At my house on Old 19
you find the silo behind the barn
and howl and howl till the echoes flow
up to the stars
3:15 a.m.
Single bulb in the jail house ceiling
becomes your Singular God
who awaits further instructions
4:55 a.m.
Checking freight cars for black survivors
the trains of Birmingham
barely miss our naked man
7:30 a.m.
You turn my poem over, write:
going down to strawberry town
to fetch a pocket full of mental
health then coming home alone
with a pocket full of pretzel
8:18 a.m.
Bon Harbor but no safe
sailing.
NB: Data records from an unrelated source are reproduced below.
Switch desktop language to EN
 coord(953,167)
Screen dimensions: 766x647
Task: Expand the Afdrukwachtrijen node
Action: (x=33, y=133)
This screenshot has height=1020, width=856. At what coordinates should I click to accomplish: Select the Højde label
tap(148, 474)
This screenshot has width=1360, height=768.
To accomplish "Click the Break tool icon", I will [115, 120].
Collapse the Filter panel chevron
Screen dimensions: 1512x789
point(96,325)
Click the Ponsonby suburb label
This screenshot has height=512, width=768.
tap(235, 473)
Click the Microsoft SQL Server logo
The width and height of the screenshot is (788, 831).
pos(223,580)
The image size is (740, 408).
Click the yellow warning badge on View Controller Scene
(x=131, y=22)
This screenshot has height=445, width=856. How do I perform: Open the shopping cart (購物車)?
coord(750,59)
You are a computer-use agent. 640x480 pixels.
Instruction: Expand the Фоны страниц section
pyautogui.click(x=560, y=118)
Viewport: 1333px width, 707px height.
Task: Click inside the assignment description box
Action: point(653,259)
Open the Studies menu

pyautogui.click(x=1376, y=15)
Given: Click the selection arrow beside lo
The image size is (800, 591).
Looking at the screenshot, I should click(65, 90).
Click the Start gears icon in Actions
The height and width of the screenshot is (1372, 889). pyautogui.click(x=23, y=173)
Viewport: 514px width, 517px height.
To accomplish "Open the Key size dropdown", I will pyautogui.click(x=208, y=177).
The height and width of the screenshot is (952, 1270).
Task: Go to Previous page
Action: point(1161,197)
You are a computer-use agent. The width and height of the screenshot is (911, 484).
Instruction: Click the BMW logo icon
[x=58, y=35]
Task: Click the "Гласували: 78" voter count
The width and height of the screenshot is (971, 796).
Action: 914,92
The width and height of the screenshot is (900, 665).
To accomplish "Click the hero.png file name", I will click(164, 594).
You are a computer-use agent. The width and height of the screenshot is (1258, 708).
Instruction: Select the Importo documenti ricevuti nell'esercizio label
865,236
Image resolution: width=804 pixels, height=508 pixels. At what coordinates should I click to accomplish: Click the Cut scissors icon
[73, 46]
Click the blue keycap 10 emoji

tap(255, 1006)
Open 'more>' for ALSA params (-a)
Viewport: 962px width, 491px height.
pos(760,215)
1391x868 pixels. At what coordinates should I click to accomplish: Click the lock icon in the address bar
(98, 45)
Tsunami
over a bowl of cereal
10:30 a.m.
The Great Chase of Pat
around town
with a baseball bat
because you never strike out
11:19 a.m.
Yeah that’s right
throw your lithium into Utah sand
follow a bigamist to his wigwam
and somehow come back alive
Noon
This is the famous day
you (we?) flush Kevin’s head
in the toilet, screaming:
Stop Being A Sissy
2:11 p.m.
On your last Gin Fizz
she walks across the street
to Dutchman’s Bar with the news
Dad died
2:12 p.m.
All the kindnesses begin
3:00 p.m.
Twelve steps twelve thousand times:
ex-cons, whores, addicts
you bring them home
5:00 p.m.
Tuesday with Jude
without fail (and Friday too)
if just to snore at the couch
7:08 p.m.
Dirty Nun joke at Mom’s visitation,
3 totaled cars,
$100 bills raining on strangers,
anger lost with Wall Mart receipts,
he’s somewhere, just not here
9:16 p.m.
I walk Jude’s dog up Barret St.
A man appears out of the gloom:
sorry about your brother
he saved my life
can I have a cigarette?
11:49 p.m.
In Wendell Berry’s book
between pages 44 & 45
I find a poem of yours:
Steel Square
The clerk’s balding red hair
hangs over his wire rims.
“Look at this one,” he says.
“It has a twenty-four inch body
with a sixteen inch tongue.”
Living anatomy is never so concise,
I think.
Nor could it have such an appetite.
4 thoughts on "LETTERS TO THE DEAD: TWENTY-ONE"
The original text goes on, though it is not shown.